Medial Medullary Syndrome (Dejerine’s Anterior Bulbar Syndrome)

This syndrome results from destruction of medially medullary structures: the hypoglossal nucleus and nerve, medial lemniscus, and medullary pyramid. Clinically, it presents with ipsilateral tongue paresis, atrophy and fasciculations, contralateral loss of position and vibration, and contralateral motor deficit with face spring, respectively (Figure 25-2).

Hemimedullary Syndrome (Babinski-Nageote)

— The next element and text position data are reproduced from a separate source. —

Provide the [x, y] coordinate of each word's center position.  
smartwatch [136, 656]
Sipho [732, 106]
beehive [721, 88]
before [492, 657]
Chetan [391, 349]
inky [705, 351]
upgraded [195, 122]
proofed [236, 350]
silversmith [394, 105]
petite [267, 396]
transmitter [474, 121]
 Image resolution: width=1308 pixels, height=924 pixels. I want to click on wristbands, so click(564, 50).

This syndrome is the result of a combination of the medial and lateral medullary syndromes.

PICA Infarcts

The PICA vascular distribution can be divided into medial PICA (mPICA) supplying the lateral medulla and the dorsomedial caudal cerebellum, and lateral PICA (l-PICA) supplying the lateral caudal cerebellum. Isolated complete PICA territory infarcts are rarely reported. These infarcts are usually associated with AICA or SCA ischemia, and clinically present with a high tendency for edema, brainstem compression, and tonsillar herniation.⁹ The medial PICA syndrome presents with a complete or incomplete Wallenberg syndrome. Lateral PICA infarcts presents with either isolated vertigo or vertigo associated with ipsilateral cerebellar syndrome.

BA Disease

BA occlusions can be thrombotic or embolic. Thrombotic BA occlusion usually affects the proximal or midportion of the BA and is clinically characterized by the gradual progression of symptoms over variable intervals of time reported from a few hours to more than 2 weeks.¹ Signs and symptoms of pontine ischemia with gradual progression without improvement is a poor, prognostic sign. Alternating transient hemiparesis or inappropriate laugh (“fou rire prodromique”) is classically described as heralding BA occlusion. Coma or a “locked-in syndrome” follows. BA embolism that usually presents with sudden onset is clinically related to “top of the basilar syndrome,” because of anatomic narrowing of the distal BA and lodging of embolic material at this level.

Coma is secondary to destruction of the ascending activating reticular formation in the pontine tegmentum. Apneustic breathing pattern, pinpoint but reactive pupils, and decerebrate postures are often present and may suggest the pontine localization of coma.

Locked-in syndrome is anatomically correlated with bilateral, ventral, and pontine lesions. Clinically, it presents with quadriplegia caused by bilateral corticospinal tract involvement, mutism, bilateral facial paresis, and horizontal eye movements caused byinvolvement of bilateral corticobulbar fibers. Consciousness is preserved because the dorsal pontine tegmentum is spared. Vertical eye movements are also preserved because of sparing of the ri-MLF which is located in the midbrain.

Neuro-ophthalmologic signs described in association with BA occlusion and their anatomic correlation are presented in Table 25-3.